Speaking to The University Times, Simon Curran, a fellow LaunchBox alumnus and committee member of Trinity Entrepreneurial Society, agreed on the necessity of incubator programs: “No matter how driven or determined you are, the odds are always against you in a startup. Even with huge resources and support, the odds for success are still very slim. Incubators allow you to go full time at your startup, and give you access to funding, mentors and above all a creative environment full of other like-minded people trying to build their own future through their startup.” Ward agreed, saying that prior to LaunchBox, her work on FoodCloud “had been a side project while we were studying. Without LaunchBox, I wouldn’t have been able to do that full-time.”
So the three strands driving entrepreneurial success seem to be in teaching it, supporting it, and celebrating it. The latter may be the biggest differentiator between Ireland and its European neighbours. With the arrival of tech giants like Google, Facebook, LinkedIn, etc., Dublin’s young workforce has benefitted from a modern and more flexible approach to careers.

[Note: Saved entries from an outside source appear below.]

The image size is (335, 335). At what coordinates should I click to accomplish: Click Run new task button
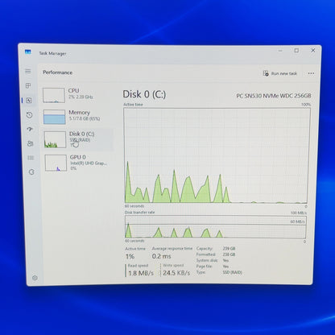[x=280, y=73]
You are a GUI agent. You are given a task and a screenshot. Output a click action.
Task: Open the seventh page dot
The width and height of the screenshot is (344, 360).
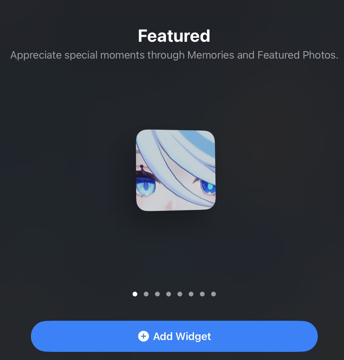[x=202, y=294]
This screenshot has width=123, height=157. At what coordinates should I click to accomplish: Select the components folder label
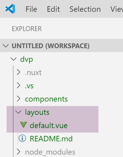point(46,99)
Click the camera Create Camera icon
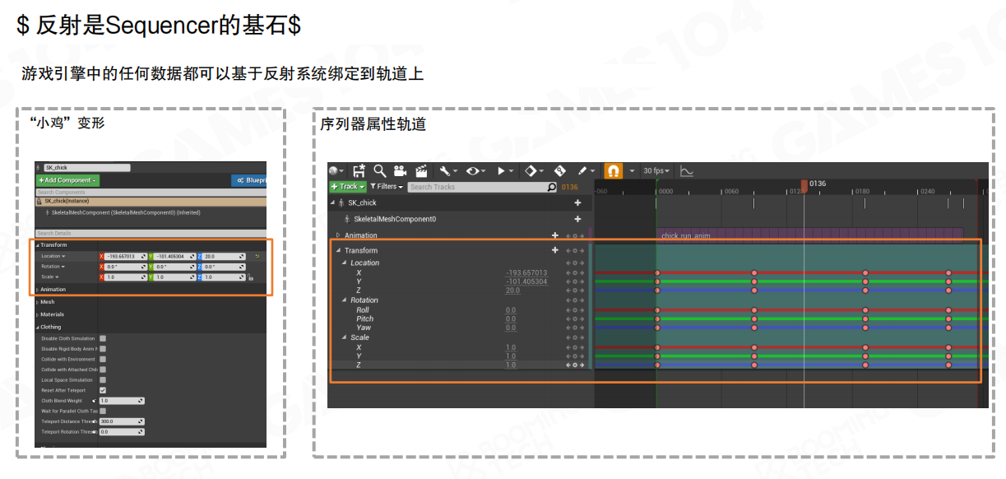The height and width of the screenshot is (479, 1006). tap(401, 171)
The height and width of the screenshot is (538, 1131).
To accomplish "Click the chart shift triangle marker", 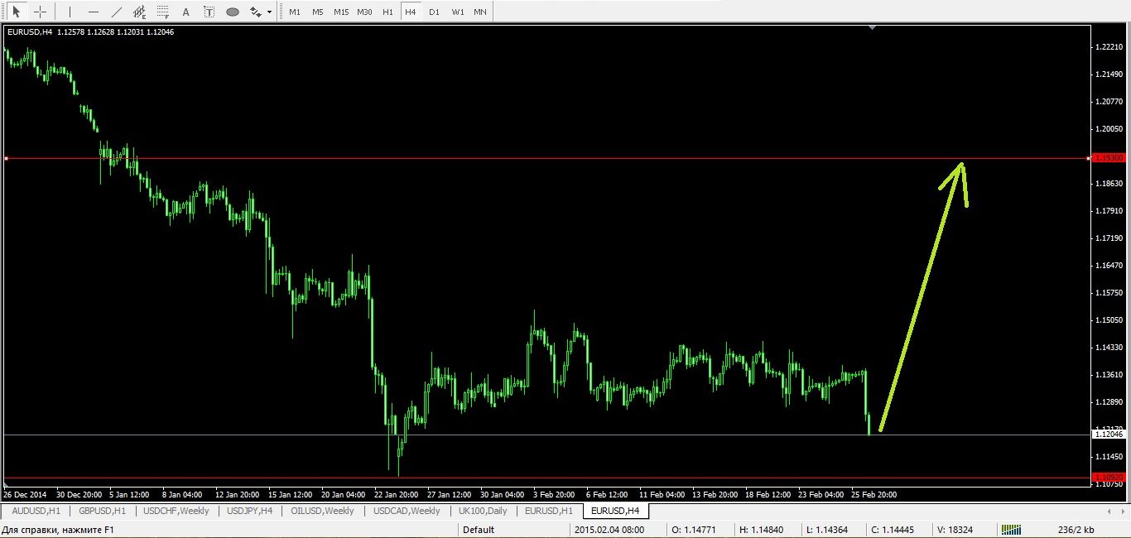I will 871,28.
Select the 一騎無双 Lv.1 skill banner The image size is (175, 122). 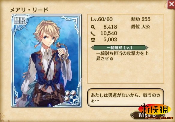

Curran says: “Nowadays people admire and respect anyone who is brave enough to take the leap towards entrepreneurship. We are constantly encouraged to embrace failure, and to learn from our mistakes, so that we do things better and come back stronger the next time.”
Combined with university and government outreach efforts, many students now weigh starting their own business as equally desirable to many other competitive opportunities. One isn’t inherently better than any other, but breaking down stigmas and misconceptions around entrepreneurship allows people to more freely move to where their talents are best suited. Despite all the hype and the buzzwords and the jokes, that is the fundamental reason why Trinity’s success is so welcome.